Capitalist logic says that that the income people receive, whether it’s profit or a paycheck, reflects the value they offer in return. An individual’s pre-tax income is therefore believed to rightfully belong to them.

Tax is seen as a necessary evil that should be minimised as far as possible whilst still ensuring the state has the resources to fulfil its necessary functions. A lot of mainstream disagreement centres on what the necessary functions of the state actually are and exactly how much is needed to fund them.

A lot of people probably haven’t consciously thought about the issue in much detail. Nevertheless, the belief that you ‘get out what you put in’ (at least to some extent) is widespread.

Absolutely none of this actually applies to Jemima and Edward and their £1,000,000 inheritance, of course.

Morally speaking, they haven’t done anything to earn that money. An accident of birth placed them in a wealthy family and they’ve benefited from that their whole life. Private schools, comfortable housing, parental connections and many other perks have given them a much better chance of having a successful, lucrative career than someone born into poverty.

Yes, they’ve still had to work hard. To borrow a computer game analogy, that doesn’t change the fact they’ve basically been playing life in easy mode.

There’s also no incentive-based argument for letting people inherit wealth. If anything, a sudden windfall would only reduce a person’s desire to accumulate money through actual hard graft. Quitting their job is the first thing many lottery winners do, and who can blame them?

“Ah,” you’re probably itching to tell me. “But this isn’t really about Jemima and Edward, or indeed any non-fictional people standing to benefit financially from the death of wealthy relatives. It’s about the dead people and what they wanted.”

It’s occasionally suggested that not being able to pass wealth onto offspring after death could make a person less incentivised to work hard whilst still alive. Providing for their family in the present day presumably no longer mattering if leaving a massive lump sum in a few decades is off the cards.

I honestly struggle to believe anyone actually believes such an obviously ridiculous claim.

The moral argument is much more common and seemingly much more convincing to many people.

Jemima and Edward’s parents, Margaret and Reginald, left a will stating exactly what they wished to happen to their estate after they passed away: they wanted to leave it all to their beloved daughter and son.

Let’s ignore Maggie and Reg’s hypothetically murky, privileged family histories (for now) and assume their financial situation prior to death was entirely the result of their own hard work and ability.

Why shouldn’t they be allowed to make decisions about what happens to their property after their passing? It’s theirs, after all. And if they’ve already paid tax on it, why should dying mean they get taxed again?

(I feel like I should mention the taxing twice thing because it’s something argued by so many people, even though it makes no real sense. Lots of transactions are taxed. Do you not pay VAT because you’ve already paid income tax?)

You’ll probably, hopefully agree that it’s sensible that we don’t let people posthumously vote in future elections according to what their alive self decided they wanted to do by proxy after death.

Partly, I suppose, as they can’t know what might happen to change their hypothetical future mind. But mainly because it’s just not really any of their business.

They’re not here anymore. They’re not part of our society. They physically do not exist as a living, breathing human being.

Dead people don’t experience any of the repercussions of their decisions, whether positive, negative or neutral, because they no longer experience anything. Not in this realm anyway, which is the only one I have the information to concern myself with.

> [To be done]:
[a] According to the inheritance excerpt, how much money do Jemima and Edward inherit?
[b] Edit the inheritance excerpt from "Morally speaking, they" down to "can blame them?", changing "easy mode" to "beginner mode".

> [Dataset]:

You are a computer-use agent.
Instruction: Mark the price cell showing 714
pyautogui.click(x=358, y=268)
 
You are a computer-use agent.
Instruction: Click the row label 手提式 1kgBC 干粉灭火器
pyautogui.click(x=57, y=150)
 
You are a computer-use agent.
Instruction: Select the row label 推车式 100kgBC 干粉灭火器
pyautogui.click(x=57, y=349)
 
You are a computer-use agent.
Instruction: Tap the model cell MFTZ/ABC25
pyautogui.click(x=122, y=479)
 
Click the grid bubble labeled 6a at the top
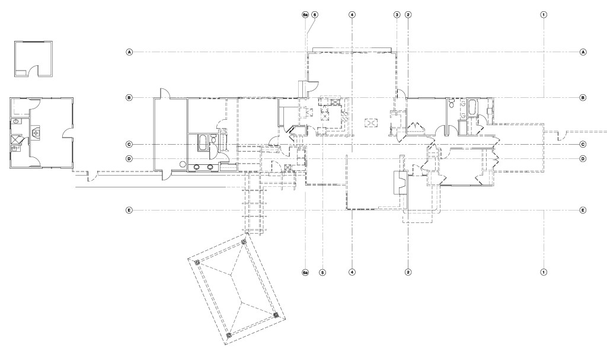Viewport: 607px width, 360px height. [x=305, y=15]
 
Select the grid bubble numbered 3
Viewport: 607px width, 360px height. [x=397, y=15]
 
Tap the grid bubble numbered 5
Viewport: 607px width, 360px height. [x=322, y=272]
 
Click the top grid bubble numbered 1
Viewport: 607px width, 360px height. [x=544, y=15]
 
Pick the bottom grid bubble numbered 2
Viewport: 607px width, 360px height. [x=408, y=272]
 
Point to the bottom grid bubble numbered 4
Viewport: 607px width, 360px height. [x=352, y=272]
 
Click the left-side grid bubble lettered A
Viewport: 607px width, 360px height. [x=129, y=52]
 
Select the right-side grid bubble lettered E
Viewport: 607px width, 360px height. [x=583, y=211]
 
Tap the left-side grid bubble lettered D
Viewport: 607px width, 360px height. [x=129, y=158]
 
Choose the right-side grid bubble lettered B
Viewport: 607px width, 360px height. [x=583, y=98]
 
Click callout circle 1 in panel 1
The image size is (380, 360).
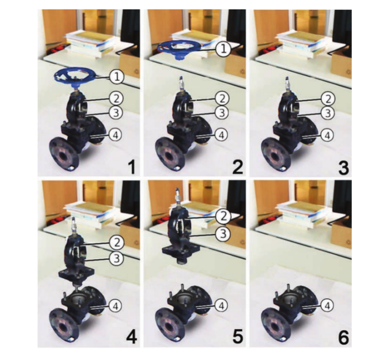coord(117,77)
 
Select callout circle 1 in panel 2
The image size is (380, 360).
coord(223,49)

> [Solutions per task]:
[a] £1,000,000

[b]
Morally speaking, they haven’t done anything to earn that money. An accident of birth placed them in a wealthy family and they’ve benefited from that their whole life. Private schools, comfortable housing, parental connections and many other perks have given them a much better chance of having a successful, lucrative career than someone born into poverty.

Yes, they’ve still had to work hard. To borrow a computer game analogy, that doesn’t change the fact they’ve basically been playing life in beginner mode.

There’s also no incentive-based argument for letting people inherit wealth. If anything, a sudden windfall would only reduce a person’s desire to accumulate money through actual hard graft. Quitting their job is the first thing many lottery winners do, and who can blame them?